O selecionador nacional de Karate, João Gonçalves, esteve ontem, 20 de junho, no Centro Escolar de Soutelo para realizar as avaliações dos alunos no âmbito da passagem de cinto, iniciativa integrada no projeto de alfabetização motora. O nome é invulgar, mas o conceito é fácil de entender. O projeto de alfabetização motora começa antes da aprendizagem da arte marcial propriamente dita. Nesta fase, os alunos aprendem competências genéricas ao nível articular e muscular (coordenação, velocidade, equilíbrio, elasticidade…) que lhes serão úteis tanto na prática desportiva como nas mais diversas situações da vida. A iniciativa é apoiada pela União Europeia e está a ser desenvolvida em seis estados-membros, entre os quais Portugal. Em Soutelo, está ao dispor dos alunos graças à parceria entre a Junta de Freguesia de Soutelo, a APAES (Associação de Pais e Amigos das Escolas de Soutelo) e o Centro Escolar de Soutelo (em representação do Agrupamento de Escolas de Vila Verde).

Foi sob o olhar atento do selecionador e do mestre local, João Silva, que 22 alunos soutelenses de diferentes níveis de escolaridade realizaram o processo de avaliação, número que deixou o selecionador nacional com um sorriso de orelha a orelha. À quantidade de alunos inscritos junta-se a qualidade do trabalho desenvolvido e estão reunidos os principais ingredientes para uma receita de sucesso. “A realidade que encontrei em Soutelo é extremamente positiva. O técnico [João Silva] está envolvido há muitos anos na modalidade e preocupado com esta temática, daí que seja natural encontramos os alunos perfeitamente integrados neste modelo”, afirmou João Gonçalves.
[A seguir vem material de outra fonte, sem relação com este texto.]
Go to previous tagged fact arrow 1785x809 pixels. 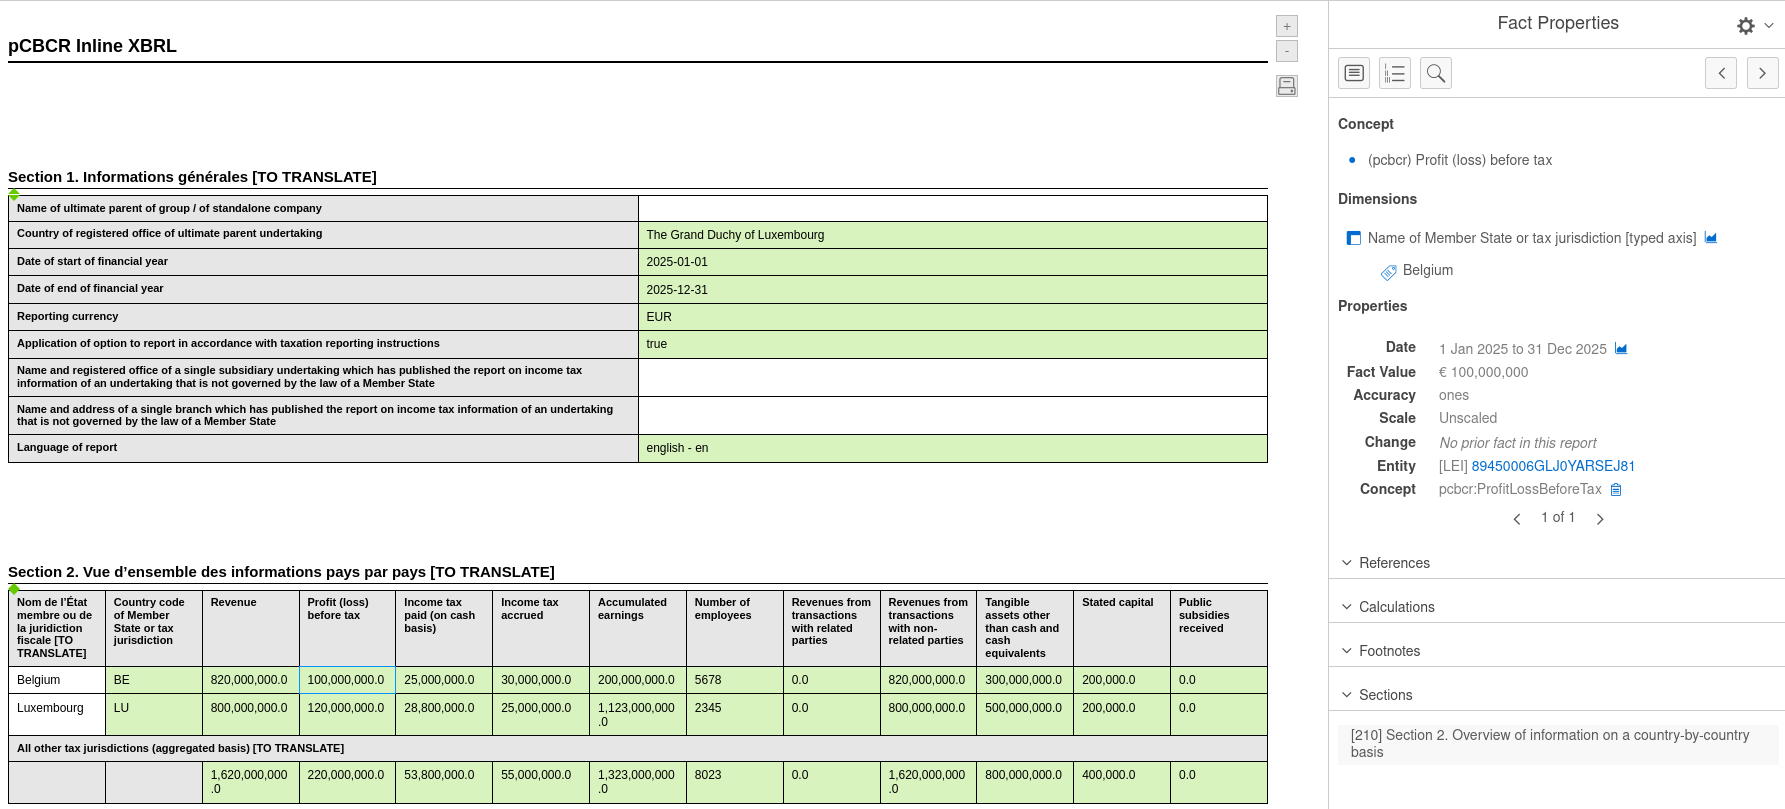pos(1721,73)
O cariz inclusivo da modalidade também ajuda a aumentar os índices de participação. “A criança sente prazer por se sentir incluída na realização de todos os exercícios. Temos crianças com fatores biométricos muito distintos (altura, massa corporal…) e de diferentes níveis de escolaridade, mas há uma participação massiva porque é uma prática interessante e motivadora, em que as crianças se sentem a evoluir”, referiu o selecionador nacional. “Ao longo dos anos, os alunos estimulados nestas práticas têm menor propensão à ocorrência de lesões. Têm maior predisposição ao nível da elasticidade, velocidade e força, as capacidades físicas condicionais, e também nas capacidades coordenativas, como o equilíbrio estático, equilíbrio dinâmico e destreza motora. É uma base importante para todas as modalidades desportivas”, concluiu João Gonçalves.